Input for this task: Begin

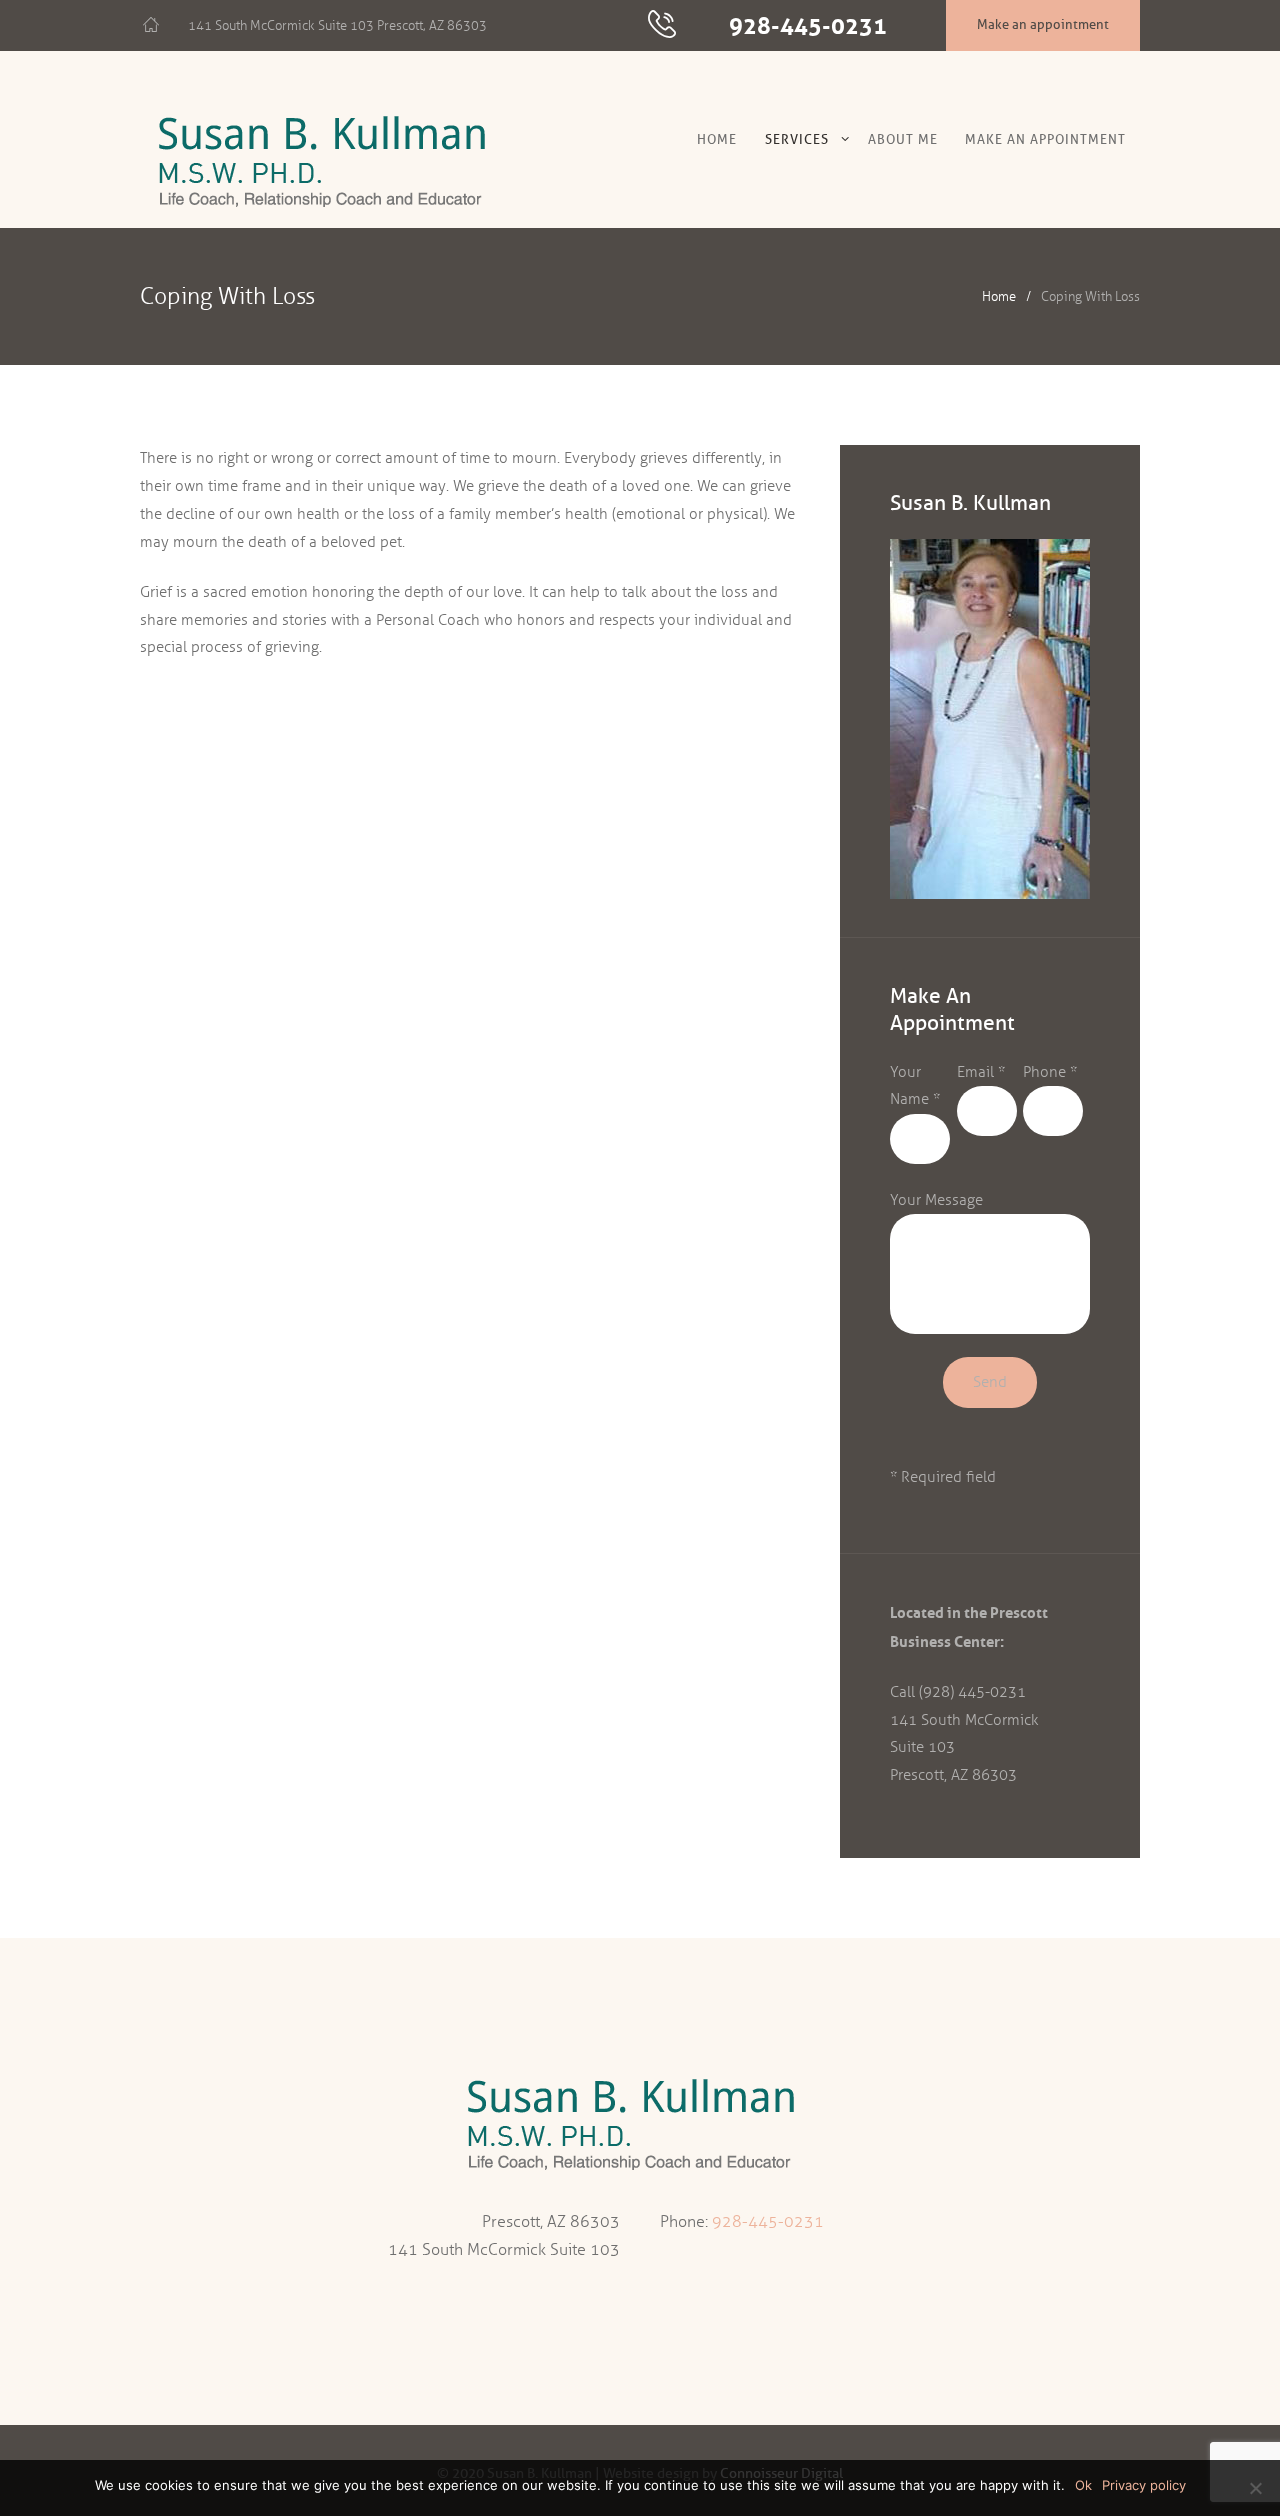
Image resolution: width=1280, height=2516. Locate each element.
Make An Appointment (1045, 139)
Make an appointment (1043, 24)
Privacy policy (1144, 2485)
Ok (1083, 2485)
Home (717, 139)
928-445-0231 (808, 25)
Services (797, 139)
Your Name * (915, 1086)
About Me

Input for this task: End

## Work to be completed
Drop the images, then copy the data exactly.

## Response to this exercise
Image resolution: width=1280, height=2516. Locate each element.
Make An Appointment (1045, 139)
Make an appointment (1043, 24)
Privacy policy (1144, 2485)
Ok (1083, 2485)
Home (717, 139)
928-445-0231 (808, 25)
Services (797, 139)
Your Name * (915, 1086)
About Me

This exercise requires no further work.